Claims Pointer: Oregon’s rules on contribution and indemnity help allocate financial responsibility when multiple parties are at fault for a plaintiff’s injury. When one of the at-fault parties settles with the plaintiff, that party has a right to pursue reimbursement from the other at-fault parties, only when the settlement discharged the liability of the non-settling parties. If the settlement leaves open the possibility that the original plaintiff can still pursue the non-settling parties, the settling party has no further recourse. Insurers and their attorneys should keep these requirements in mind when executing settlement agreements, making note of whose liability is extinguished by the agreement, and whose is not.
Marton v. Ater Construction Co., LLC, in the Court of Appeals of the State of Oregon, A148407 (May 15, 2013).
Marton hired Ater Construction Company, LLC (“Ater”) to build a home. In constructing the home, Ater used windows manufactured by Marvin Windows, Inc. (“Marvin”) and distributed by Medallion Industries, Inc. (“Medallion”). In April 2006, Marton discovered water damage in the home and sued Ater for breach of contract and negligence. Ater then sued Marvin and Medallion, alleging that the damage to Marton’s house was their fault.

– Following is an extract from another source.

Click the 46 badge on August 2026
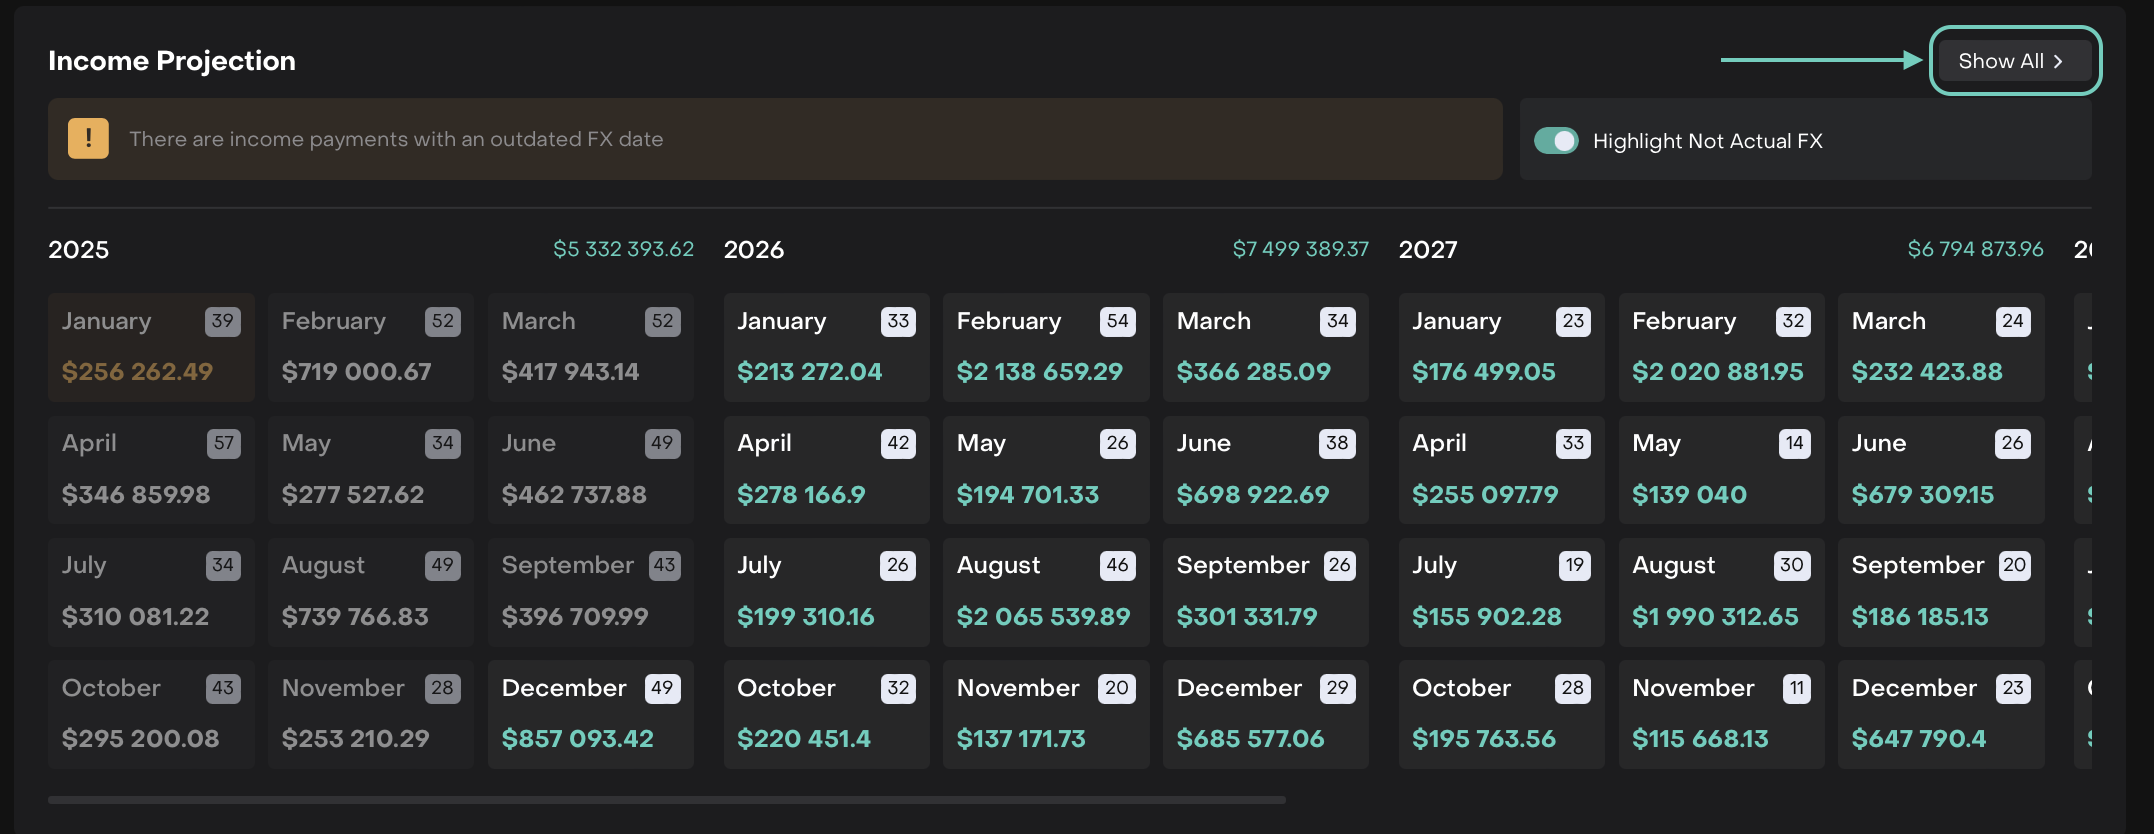Screen dimensions: 2154x834 [x=1117, y=565]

Eventually, Ater and Marton entered into a settlement which included a so-called “Mary Carter Agreement,” a settlement agreement whereby Ater remained a party to Marton’s lawsuit, but its liability to Marton would be capped at $100,000. Marvin and Medallion then filed for summary judgment against Ater. They argued that Ater’s claims for contribution and indemnity must fail because Ater had discharged its liability to Marton via the Mary Carter Agreement, but had not discharged any liability on the part of Marvin and Medallion. The trial court agreed with Marvin and Medallion, dismissing Ater’s claims against them. Ater appealed.
On review, the Oregon Court of Appeals applied ORS 31.800, Oregon’s contribution statute, to the facts of the case. That statute permits a party which has paid more than its proportional share of a common liability to seek recovery from the other negligent parties. When a tortfeasor settles, however, he or she cannot seek contribution from another tortfeasor whose liability is not discharged by the settlement. This is to avoid a situation where a non-settling party pays the settling party for contribution, and then is later sued by the original plaintiff. The Court found that the settlement between Ater and Marton did not extinguish any liability of Marvin or Medallion. Those parties could still, in theory, be sued by Marton. Accordingly, the trial court was correct to dismiss Ater’s contribution claims against Marvin and Medallion.
The Court went on to evaluate Ater’s indemnity claims against Marvin and Medallion. Under Oregon common law, a plaintiff in an action for indemnity must prove (1) that it has discharged a legal obligation owed to a third party; (2) the defendant was also liable to the third party; and (3) between the plaintiff and the defendant, the obligation should be discharged by the defendant. Fulton Ins. v. White Motor Corp., 261 Or 206, 210 (1972). As with Ater’s contribution claim, the court found that the second requirement—that the settlement discharge Marvin and Medallion’s liability—was not met. Accordingly, Ater’s indemnity claim, like his claim for contribution, could not survive.
Case updates are intended to inform our clients and others about legal matters of current interest. They are not intended as legal advice. Readers should not act upon the information contained in this article without seeking professional counsel.